Step one: bring water, milk, and butter (optional) to a boil.

Right. Easy. I bring water to a boil all the time for Ramen Noodles.

I do everything perfectly and am trying to break up the butter while the water is heating up. I forget the reason why, but I turn around for, literally, two seconds. When I face the stove once more, the water-milk-butter concoction is rising rapidly to the top of the pan, frothing and bubbling in resentment for not giving it enough attention.

Panic sets in and I can't for the life of me think of what I can do to stop the mess from spilling over. I ferociously twist the burner to medium heat, but even in my distress I know it won't be enough.

"Mom! Help!" I scream.

Now here is the thing about my mom. Her mind is full of 50,000 thoughts, all running through at the same time. So sometimes when you talk to her, she doesn't respond until you are halfway through a thrilling tale about a customer from work, saying, "Sorry, what?"

At the time of the over boiling, my mother's mind was not permitting her to be conscious of the world around her. Futilely, I yelled, "Help! Help! Help!" I could not tear my eyes away from the water now at the brink of escape, still I knew help wouldn't come. This is when, for some reason, my subconscious tapped into my two semesters of college Spanish. "Ayuda! Ayuda! Ayuda!"*

The ridiculous part, more so than my last resort as a girl born and raised in Missouri to start shouting in Spanish as a distress signal, is that my mother immediately responded to a foreign language she could barely count to ten in. Sure, English she can completely ignore, but once the Spanish rolls out she is all ears. Still in my panic, I conserved this nugget of information for later attention-getting use.

My mother ran over and moved the volcano mixture from the burner, scolding me for not doing that before, then asked, "What the hell were you shouting at me?"

I quickly explained what my mind decided to perform, she made jokes at my expense, and we continued on with dinner. Of course with my luck, this was not the last incident of the night.

The noodles turned out okay and I started helping my mom with the sandwiches. She had just bought avocados and tried to cut into one for a spread on the panini, but they were too ripe. I remembered we had a package of store bought guacamole in the meat drawer of our refrigerator and went to get it. It took some digging around due to how packed our fridge is, but I finally extricated it and handed it over.

I started to shove the drawer shut and I think the motion is what set it off. There was an earsplitting bang and I felt a blast of wind. Shrapnel hit my neck and face. I could feel it embedding into my hair. I stood in shock, my hands curled oddly in the air close to my face. I analyzed the fridge and saw the culprit of the bomb. It was a pizza dough can that had been standing upright and sealed on a shelf. Now it was pointed at me, like a cannon after a firing, with dough spilling out of the exploded top.

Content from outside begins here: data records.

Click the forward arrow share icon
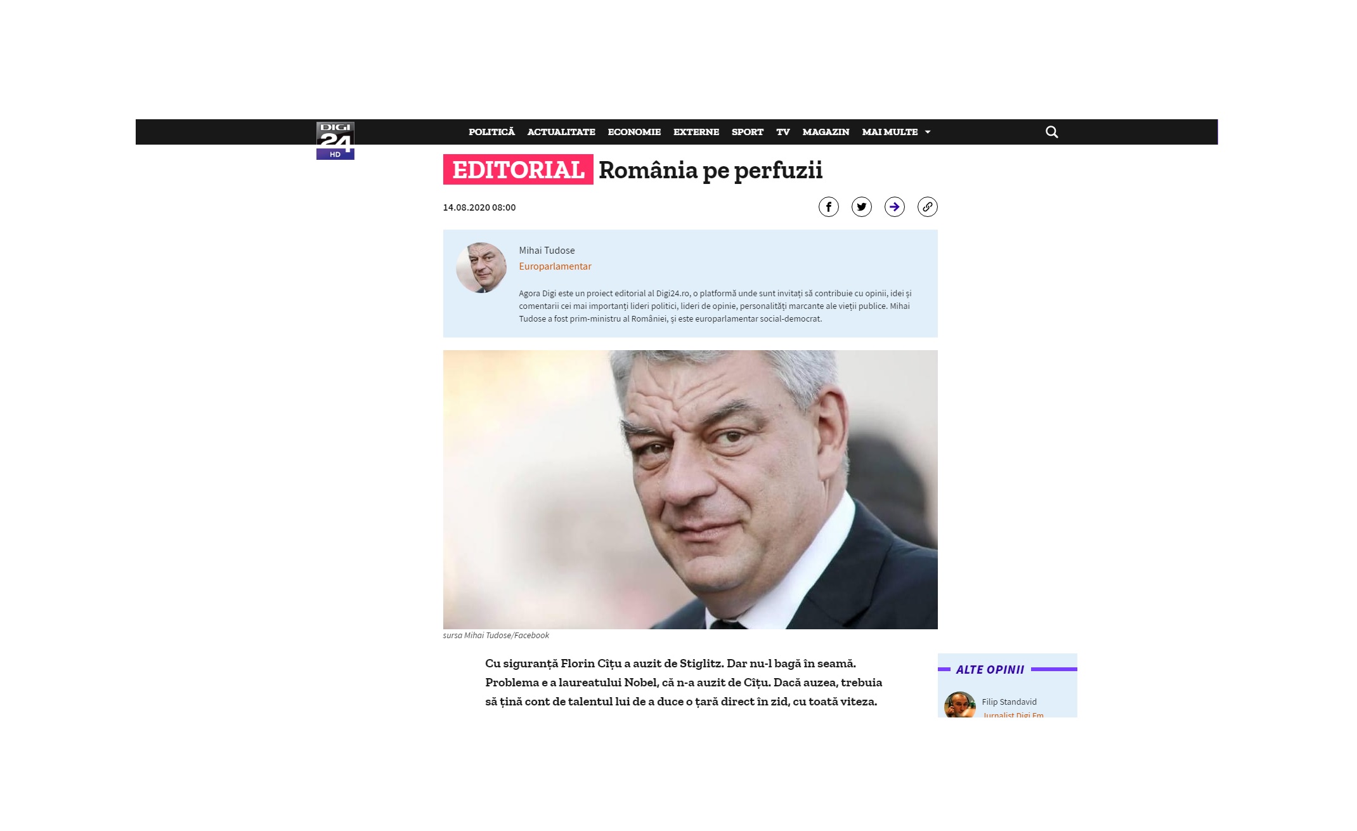[894, 207]
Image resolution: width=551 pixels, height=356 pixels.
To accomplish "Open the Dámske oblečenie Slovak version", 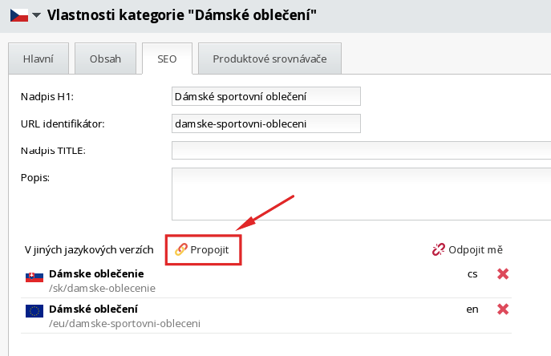I will click(x=96, y=273).
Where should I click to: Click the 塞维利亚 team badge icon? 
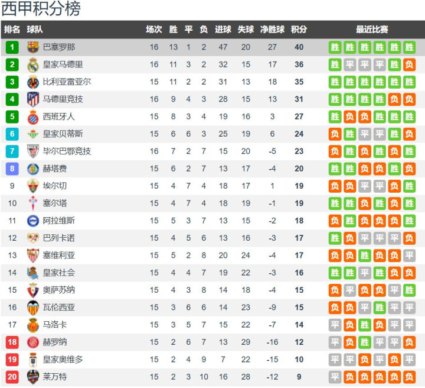(x=33, y=256)
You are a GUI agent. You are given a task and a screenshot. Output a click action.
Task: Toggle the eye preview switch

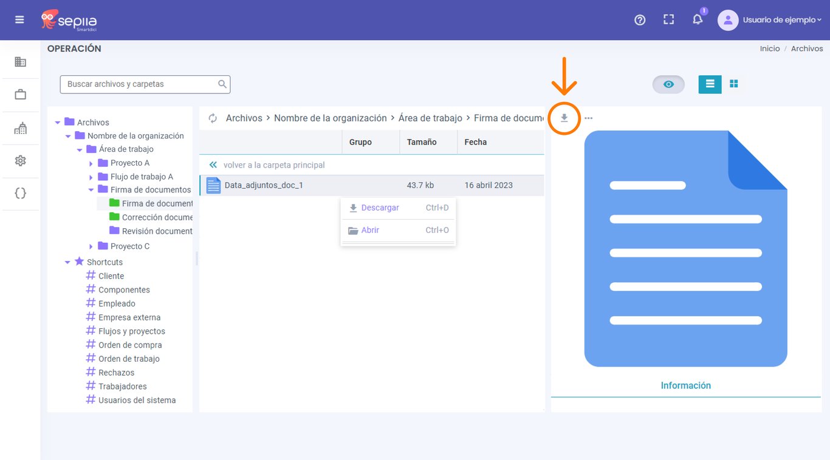click(668, 84)
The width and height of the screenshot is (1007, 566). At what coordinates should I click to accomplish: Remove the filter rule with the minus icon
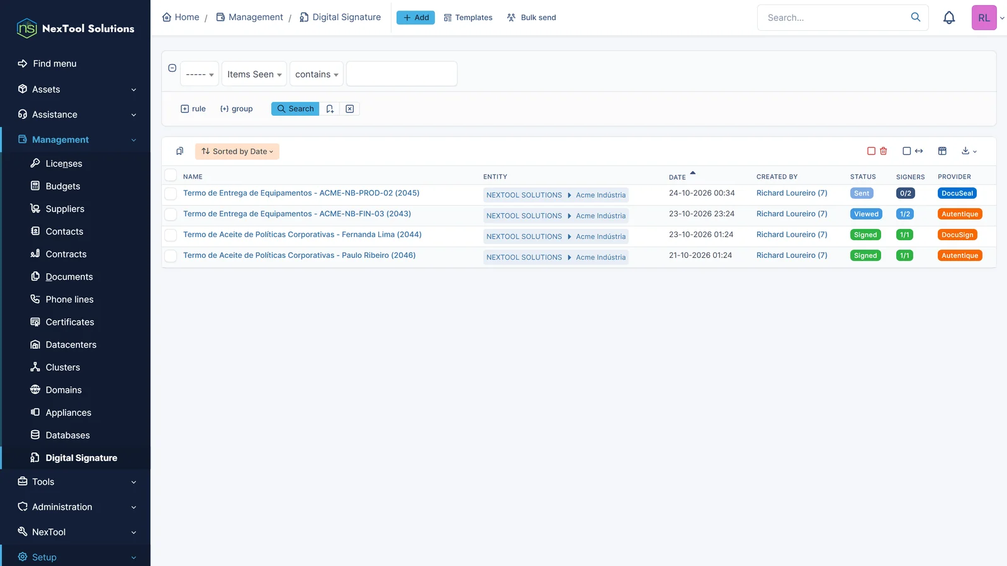[172, 68]
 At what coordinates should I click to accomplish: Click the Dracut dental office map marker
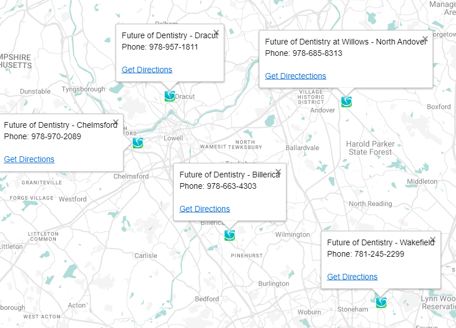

The shock still controlled me and I stood there, shaking slightly as I stared at the fridge. I could feel my mom whirling around me. Eventually she asked why I was standing there. Excited tears stung my eyes as I said, "Thedoughcanexplodedatme!" My mom was in her own thoughts again and didn't register what I said (that and I was talking really fast and in a high soprano).

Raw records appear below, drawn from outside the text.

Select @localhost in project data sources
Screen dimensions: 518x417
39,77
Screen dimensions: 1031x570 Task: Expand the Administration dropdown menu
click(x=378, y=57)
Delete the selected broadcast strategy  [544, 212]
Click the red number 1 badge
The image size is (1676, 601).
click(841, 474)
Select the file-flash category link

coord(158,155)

I ran to the mirror in the living room to evaluate the damage. My neck was stinging all over and I saw angry red blotches covering the skin there. Small bits of dough were tangled in my hair and dotting my face.

"Oh, the pizza dough exploded?" my mom called casually from the kitchen.

With insane laughter I ran back in, shouting about how the pizza dough was a bomb that tried to kill me. I yanked my high collar shirt out of the way to give her a better view of the red marks and yelled about how much my neck was stinging.

My mother made more jokes at my expense, and my brother told me to shut up since he was online playing Call of Duty.

I took this night as a resolution of why I do not cook. The food is ready to attack me if I come anywhere near it.

*For all you Spanish speaking peoples, I know that's technically wrong. But I only had two semesters of Spanish, and it was a year ago. That was the first version of "help" that came out. Yes, "Socorro!" would have been more appropriate, but what my subconscious wants my subconscious does.